Share your dilemmas and get honest opinions from other Mumsnetters.

To take my blood pressure monitor off?

4 replies

VeryGoodVeryNice · 29/08/2023 23:21

I have to wear a blood pressure monitor for 24 hours, I’ve had it on since 3pm.

For anyone who hasn’t had the pleasure of one of these, it’s not like getting your blood pressure done at the doctors, it is a lot tighter and actually painful, and if you’re not perfectly still it will keep trying multiple times, getting tighter each time, to the point where I’ve been getting a loss of sensation/pins and needles feeling in my hand.
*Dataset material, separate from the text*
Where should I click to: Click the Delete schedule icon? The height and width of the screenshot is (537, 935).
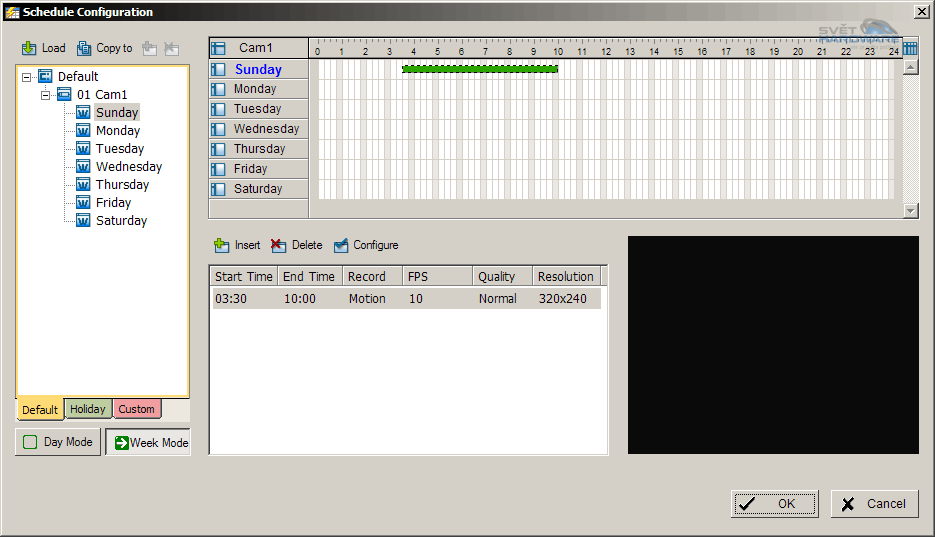279,245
It will go off every hour between now and 7am, then every 30 mins after that. My readings are all sky-high, I know it’s important to keep it on but I am most definitely not going to be able to sleep through wearing this. Getting woken up every hour is going to be a nightmare, I have 2 health conditions which this is going to really mess with. I have chronic fatigue and if I don’t get a good night’s sleep it will make my symptoms a lot worse, for days/weeks, making my life even more unmanageable. And I also have PTSD and unexpected happenings in the night are my worst trigger for this (due to crazy ex and past experience of bad things happening during the night), and if I suddenly get woken up I will go into panic mode and get a surge of adrenaline, and then it will take me ages to settle down again (by which time it won’t be long before the machine goes off again).

I foresee this having a massive knock on effect on me, AIBU to take it off before I sleep?

OP posts:
TooMinty · 31/08/2023 17:08

But won't this help you access treatment that you need? Maybe one rubbish night and some crap days afterwards while you recover are worth it in the long term?

Araminta34 · 31/08/2023 17:12

Take it off and ask for a form to complete. You take your own blood pressure twice a day for a week (mornings and evenings) . Then you give the form to the GP. They will take an average reading based on your numbers.
Wearing a 24 hour monitor causes stress anyway, so your blood pressure is likely to be higher than it would normally be.

StarbucksSmarterSister · 31/08/2023 17:19

When I had 24 hour monitoring I ended up taking mine off during the night because at times I felt as though my arm was burning. You can hit the off button to deflate the cuff and then try again a few minutes later. Do what you can and don't worry about it too much. If you can't get enough readings they will ask you to do it twice a day for about 5 days instead.

VeryGoodVeryNice · 31/08/2023 20:21

I took it off, phoned NHS 111 to ask if I should switch the machine off or leave it on (didn’t want it to lose the data it had!). The pharmacist was a bit pissy with me about it but he got the readings that it managed to take and will send those through to the doctors. He said they may come back to him and say I need to do the whole 24 hours but I literally can’t. I don’t think the nighttime readings would really help anyway as my arm suddenly being gripped when I’m asleep would send me into instant panic due to what I’ve been through and an ongoing fear of a certain person, so I would imagine they’d be through the roof.

All the readings taken were very high (all either stage 2 or crisis) but didn’t hear anything from the docs today, which doesn’t surprise me as they’re not exactly on the ball at my surgery usually.